BEGIN DATA SUPPLIED
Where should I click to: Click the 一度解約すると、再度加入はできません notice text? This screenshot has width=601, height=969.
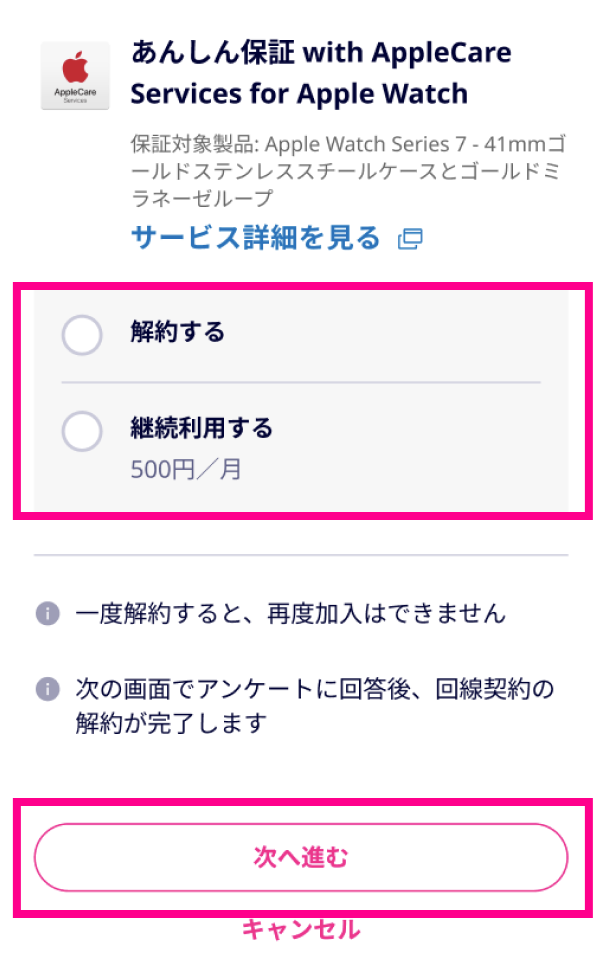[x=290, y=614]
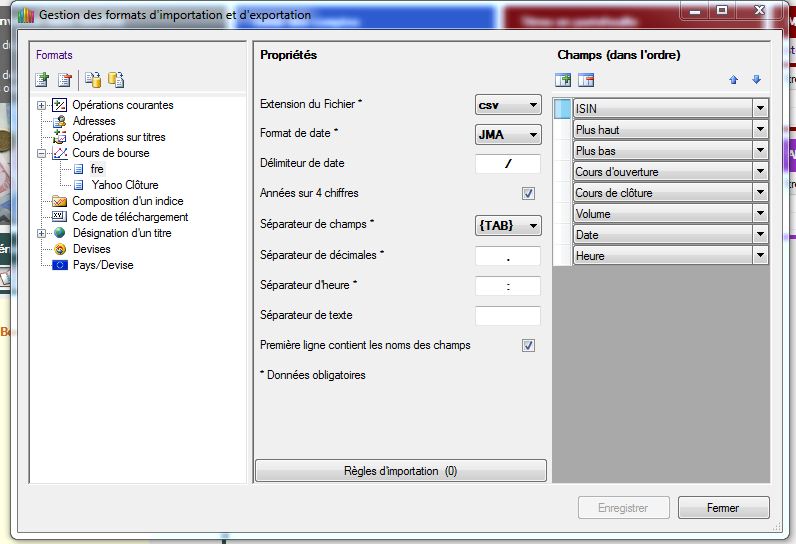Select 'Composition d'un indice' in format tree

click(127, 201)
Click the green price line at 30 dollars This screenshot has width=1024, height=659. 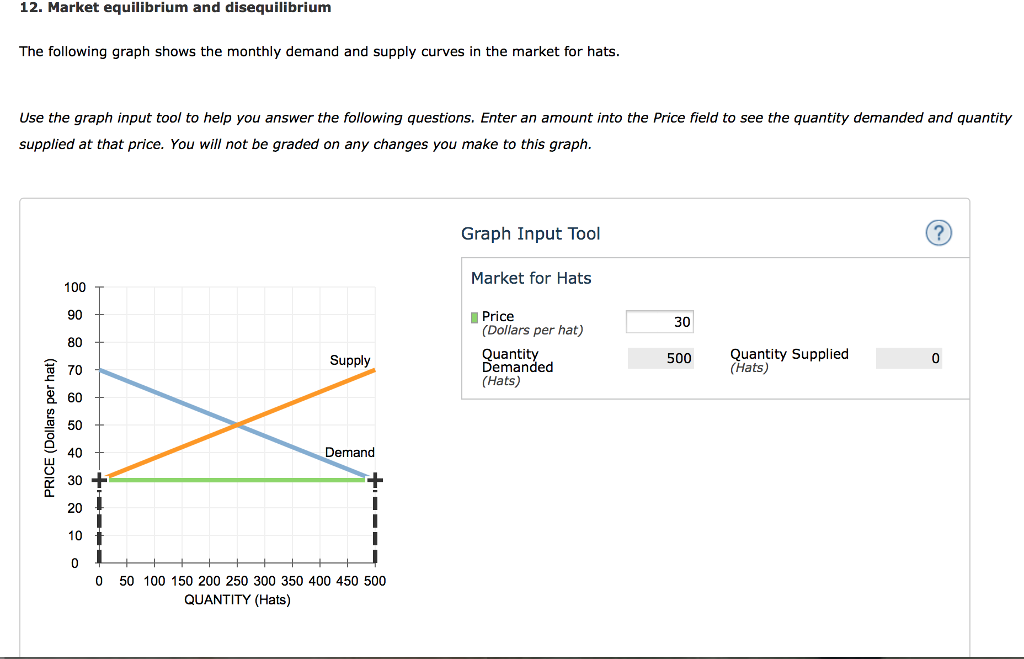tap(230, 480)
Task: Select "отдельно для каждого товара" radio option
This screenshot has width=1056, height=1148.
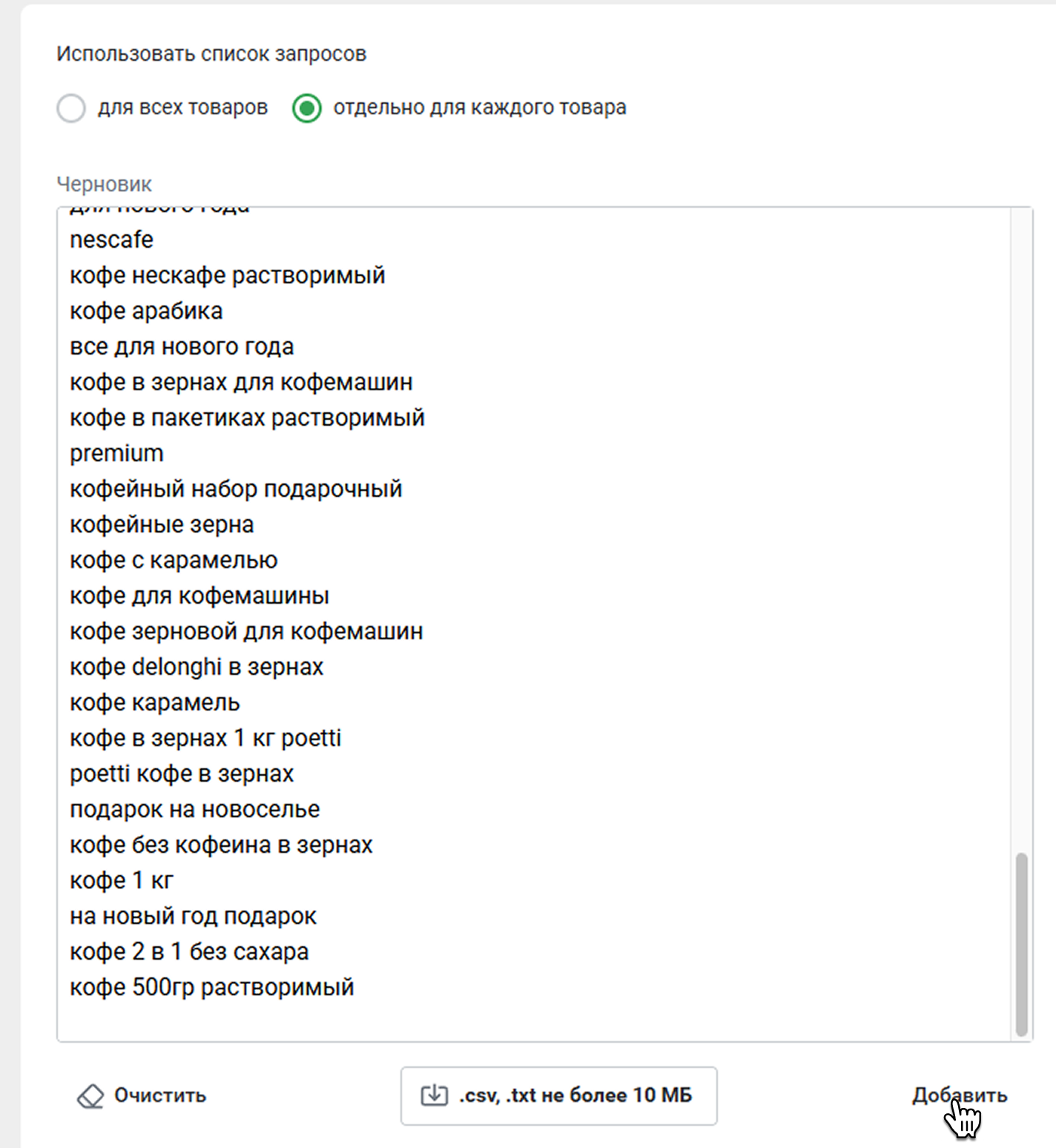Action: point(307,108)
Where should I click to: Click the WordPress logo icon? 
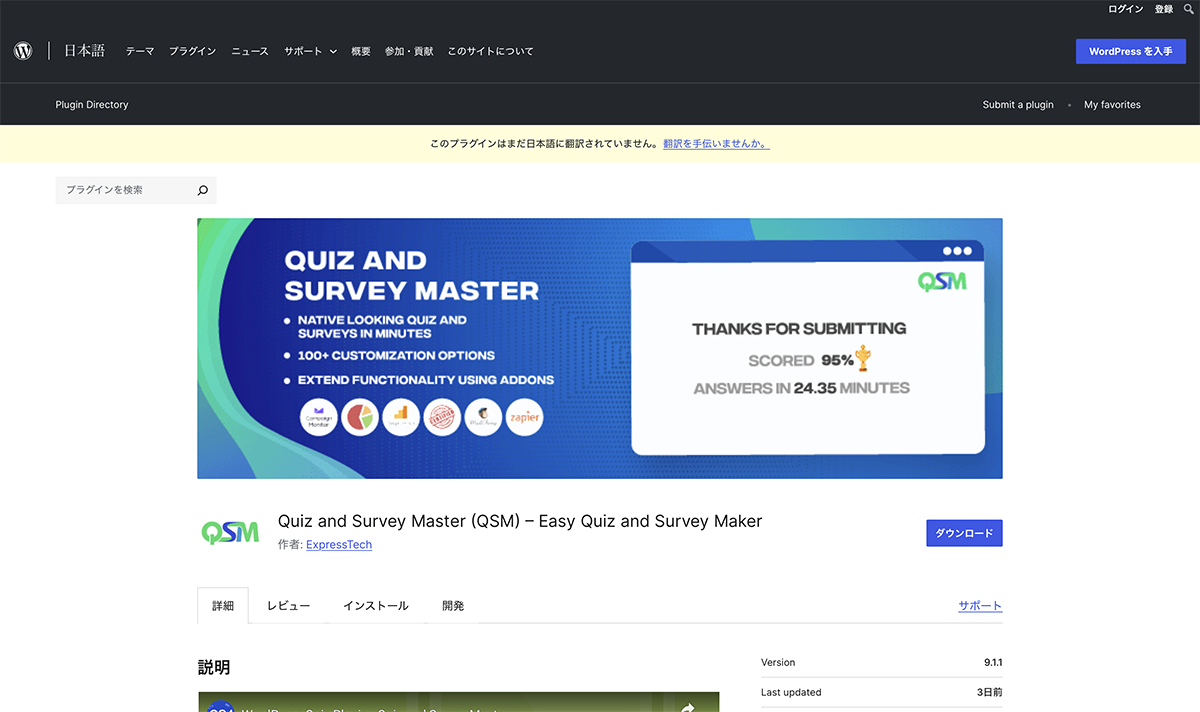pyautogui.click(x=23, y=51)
END DATA SUPPLIED
__EXERCISE DESCRIPTION__
Give again, word for word, each line from the one holding "This screenshot has width=1056, height=1148." through the end of the entries, and leave out any picture.

__EXPECTED OUTPUT__
This screenshot has width=1056, height=1148.
Action: point(307,108)
Where should I click to: Click the WordPress logo icon? 
pyautogui.click(x=23, y=51)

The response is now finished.